General Statutes § 47-33f provides in relevant part: “Notice of claim filed within forty-year period, (a) Any person claiming an interest of any kind in land may preserve and keep effective that interest by recording, during the forty-year period immediately following the effective date of the root of title of the person whose record title would otherwise be marketable, a notice in writing, duly verified by oath, setting forth the nature of the claim. . . .”

The defendants also claim that the trial court improperly (1) found defects in the title that exist because provisions in the root of title were void, (2) applied a doctrine of common scheme and development that gave effect to events and transactions outside the plaintiffs’ chain of title, (3) failed to require that the plaintiffs file a notice to preserve their claim and (4) failed to find that the actions of the plaintiffs to enforce a private restriction were barred by the statute of limitations. We decline to review any issues outside the scope of the remand. See also footnote 2.

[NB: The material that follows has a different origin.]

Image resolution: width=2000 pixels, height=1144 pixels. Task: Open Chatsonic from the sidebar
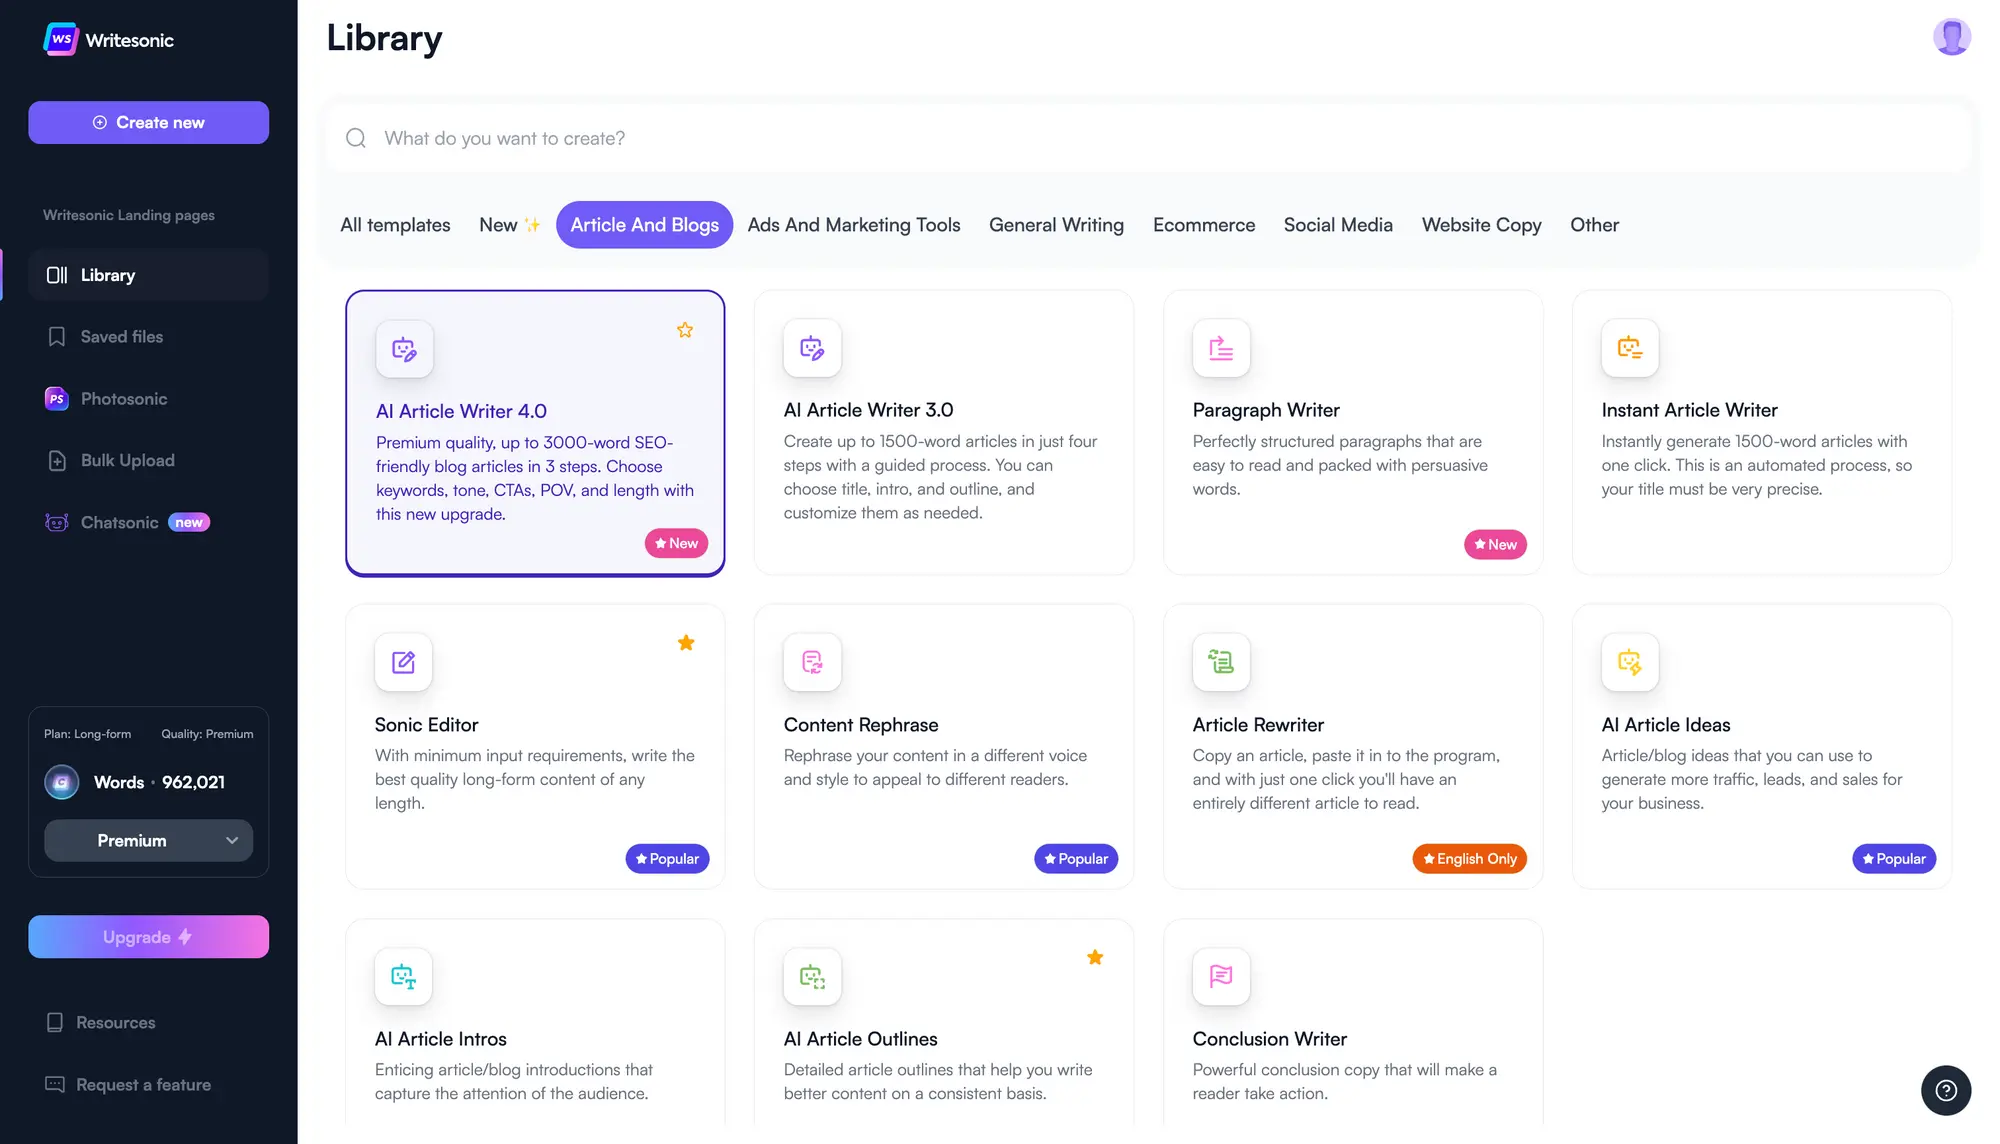(120, 522)
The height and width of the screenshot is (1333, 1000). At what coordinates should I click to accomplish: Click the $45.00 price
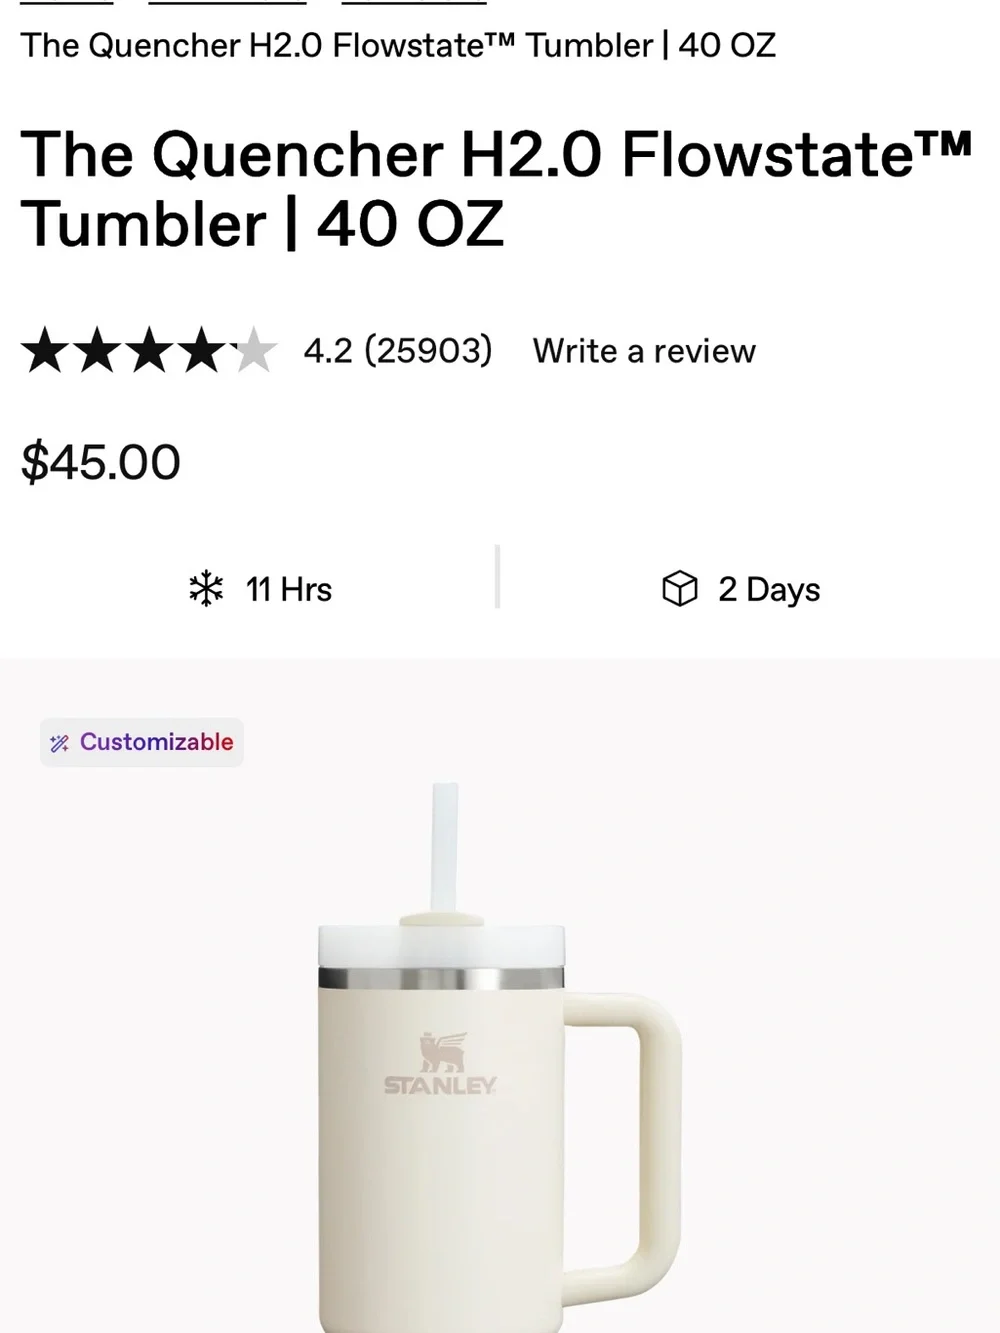[101, 462]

We note that although the plaintiffs did not expressly raise as an alternate ground for affirmance the argument that the 1989 deed provided the defendants with adequate notice of the restrictions, they made this argument in their brief, and the defendants had an opportunity to respond to this argument. Given the fact that neither party would be prejudiced by our doing so, we treat this argument as if it had been properly raised as an alternate ground for affirmance. See Practice Book § 63-4. We further note that even though the trial court did not rule on this issue we will consider, in the interests of judicial economy, whether, as a matter of law, the trial court’s judgment can be sustained on this alternate ground. See Skuzinski v. Bouchard Fuels, Inc., 240 Conn. 694, 702-703, 694 A.2d 788 (1997). In this regard, we note that the question of whether the defendants had notice of the restriction as set forth in their deed presents a question of law. See Hamilton v. Nutt, 34 Conn. 501, 510 (1868).